The Bill, which proposes the abolition of strategic health authorities and primary care trusts, raises more questions than it answers. The responsibilities currently held by PCTs could be moved to local authorities, to the Department of Health, to commissioning consortia or to the NHS commissioning board. How the important work of public health observatories will be safeguarded for the future is still unknown. The decision to divide public health responsibilities between the Department of Health and local authorities will fragment any cohesive approach to tackling health inequalities. Whether new commissioning consortia will carry out some functions is at this stage unknown.

There are further concerns about whether Public Health England should be outside the Department of Health to protect its independence. If it was placed within the NHS, perhaps as a special health authority, surely that would better meet the Government’s own aim, often stated, of liberating the NHS from political control.

The Minister will be aware of the response to the White Paper by the public health observatories in March 2011. That response calls for a sub-national level of organisation of Public Health England to be created, with sufficient critical mass to ensure that the outputs of Public Health England continue to be valuable locally as well as nationally. There are many examples where that is the case, not least in my own region, the north-east, where the public health observatory has done excellent work on addressing inequalities that affect people with mental health issues and inhibit their ability to access services. The lessons of that can be rolled out across the country.

The important work of the observatories over the past decade has been self-evident. On 24 June 2008 the health profiles for every local authority and region across England were published jointly by the Department of Health and the Association of Public Health Observatories, an organisation which, as I mentioned earlier, has lost all its funding. Using key health indicators, public health observatories were able to pinpoint national health statistics at a local level, providing valuable information to address health inequalities and improve health outcomes.

As the Minister at the time, my right hon. Friend the Member for Bristol South (Dawn Primarolo), now the Deputy Speaker, noted, the importance of those statistics was

“to target local health hotspots with effective measures to make a real difference.”

In my constituency, Healthworks, an excellent clinic established in Paradise lane in Easington and opened by Sir Derek Wanless, is a prime example of how that information collected by the observatories was used to great effect to target the areas in greatest need.

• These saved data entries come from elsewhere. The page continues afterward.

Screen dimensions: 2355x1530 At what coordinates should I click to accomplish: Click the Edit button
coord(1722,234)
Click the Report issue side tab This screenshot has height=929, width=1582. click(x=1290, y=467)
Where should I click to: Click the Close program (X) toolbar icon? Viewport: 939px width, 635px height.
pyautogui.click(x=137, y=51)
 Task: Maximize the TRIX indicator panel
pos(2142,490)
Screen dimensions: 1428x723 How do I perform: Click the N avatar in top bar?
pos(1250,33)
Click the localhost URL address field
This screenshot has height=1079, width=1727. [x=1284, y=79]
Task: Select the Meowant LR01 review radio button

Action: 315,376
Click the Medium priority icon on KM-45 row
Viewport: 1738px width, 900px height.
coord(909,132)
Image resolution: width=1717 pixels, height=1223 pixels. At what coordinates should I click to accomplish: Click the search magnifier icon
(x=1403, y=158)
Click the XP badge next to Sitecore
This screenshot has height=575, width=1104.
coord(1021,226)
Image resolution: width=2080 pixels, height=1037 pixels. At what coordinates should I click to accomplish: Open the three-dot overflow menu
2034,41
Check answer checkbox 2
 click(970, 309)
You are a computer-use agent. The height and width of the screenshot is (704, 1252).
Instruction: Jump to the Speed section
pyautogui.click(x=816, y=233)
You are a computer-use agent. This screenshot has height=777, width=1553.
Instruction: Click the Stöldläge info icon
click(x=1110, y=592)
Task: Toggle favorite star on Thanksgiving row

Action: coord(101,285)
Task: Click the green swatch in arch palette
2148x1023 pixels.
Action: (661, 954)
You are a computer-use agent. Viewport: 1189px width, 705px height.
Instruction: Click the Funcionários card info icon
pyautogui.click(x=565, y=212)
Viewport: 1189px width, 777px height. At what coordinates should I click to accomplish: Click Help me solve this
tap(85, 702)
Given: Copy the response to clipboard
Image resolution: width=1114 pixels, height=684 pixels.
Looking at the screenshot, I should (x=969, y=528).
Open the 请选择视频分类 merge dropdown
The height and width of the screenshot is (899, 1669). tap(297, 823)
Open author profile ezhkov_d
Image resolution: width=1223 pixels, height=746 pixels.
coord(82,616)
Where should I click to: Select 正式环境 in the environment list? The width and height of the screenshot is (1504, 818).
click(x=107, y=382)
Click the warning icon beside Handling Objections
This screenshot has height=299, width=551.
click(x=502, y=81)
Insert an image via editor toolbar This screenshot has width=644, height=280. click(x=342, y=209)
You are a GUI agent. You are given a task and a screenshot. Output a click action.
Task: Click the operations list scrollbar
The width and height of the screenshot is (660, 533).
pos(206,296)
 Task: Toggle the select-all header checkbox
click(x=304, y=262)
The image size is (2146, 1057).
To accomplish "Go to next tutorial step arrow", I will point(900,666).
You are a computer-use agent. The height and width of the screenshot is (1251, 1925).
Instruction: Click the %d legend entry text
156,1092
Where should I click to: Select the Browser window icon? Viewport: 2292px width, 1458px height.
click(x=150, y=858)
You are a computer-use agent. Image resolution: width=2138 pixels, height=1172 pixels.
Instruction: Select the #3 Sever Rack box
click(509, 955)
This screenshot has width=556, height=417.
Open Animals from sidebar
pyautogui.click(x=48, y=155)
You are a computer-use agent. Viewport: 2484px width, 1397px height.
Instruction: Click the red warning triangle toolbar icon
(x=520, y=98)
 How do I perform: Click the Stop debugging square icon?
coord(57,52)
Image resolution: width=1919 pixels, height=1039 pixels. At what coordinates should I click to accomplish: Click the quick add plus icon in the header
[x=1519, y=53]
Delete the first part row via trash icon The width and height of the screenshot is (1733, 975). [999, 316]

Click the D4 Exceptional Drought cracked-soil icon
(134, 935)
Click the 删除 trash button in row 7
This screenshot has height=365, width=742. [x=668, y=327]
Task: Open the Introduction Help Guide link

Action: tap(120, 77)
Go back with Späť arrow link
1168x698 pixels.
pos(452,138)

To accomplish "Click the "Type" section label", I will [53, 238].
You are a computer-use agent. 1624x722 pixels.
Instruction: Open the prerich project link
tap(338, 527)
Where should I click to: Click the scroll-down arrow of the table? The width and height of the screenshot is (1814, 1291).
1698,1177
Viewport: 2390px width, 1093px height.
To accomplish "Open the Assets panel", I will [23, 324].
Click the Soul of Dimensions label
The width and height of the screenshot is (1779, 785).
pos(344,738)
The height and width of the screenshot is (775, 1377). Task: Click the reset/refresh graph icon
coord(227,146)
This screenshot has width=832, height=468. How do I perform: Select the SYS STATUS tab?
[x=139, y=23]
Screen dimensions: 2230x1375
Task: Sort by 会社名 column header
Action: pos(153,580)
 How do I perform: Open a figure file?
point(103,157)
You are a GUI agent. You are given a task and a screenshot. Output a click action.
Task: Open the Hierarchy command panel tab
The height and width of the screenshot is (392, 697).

The Association of Public Health Observatories, with the Department of Health, also published a health inequalities intervention toolkit to enable every English local authority to model the effect of high-impact interventions on the life expectancy gap. As far back as 1977, the Department of Health’s chief scientific adviser, Sir Douglas Black, was asked to produce a report on the extent of health inequalities in the UK and how best to address them. The report proved conclusively that death rates for many diseases were higher among those in the lower social classes. It acknowledged that the NHS could do much more to address the situation. It called for increases in child benefit, improvements in maternity allowances, more pre-school education, an expansion of child care and better housing. A further report was subsequently produced by Professor Peter Townsend. Indeed, only last week I attended a seminar, in which the principal speaker was Sir Michael Marmot, on the impact of cold homes on health outcomes. The report indicated that the cost to the NHS of illness resulting from poorly insulated houses and cold homes is £2 million a year.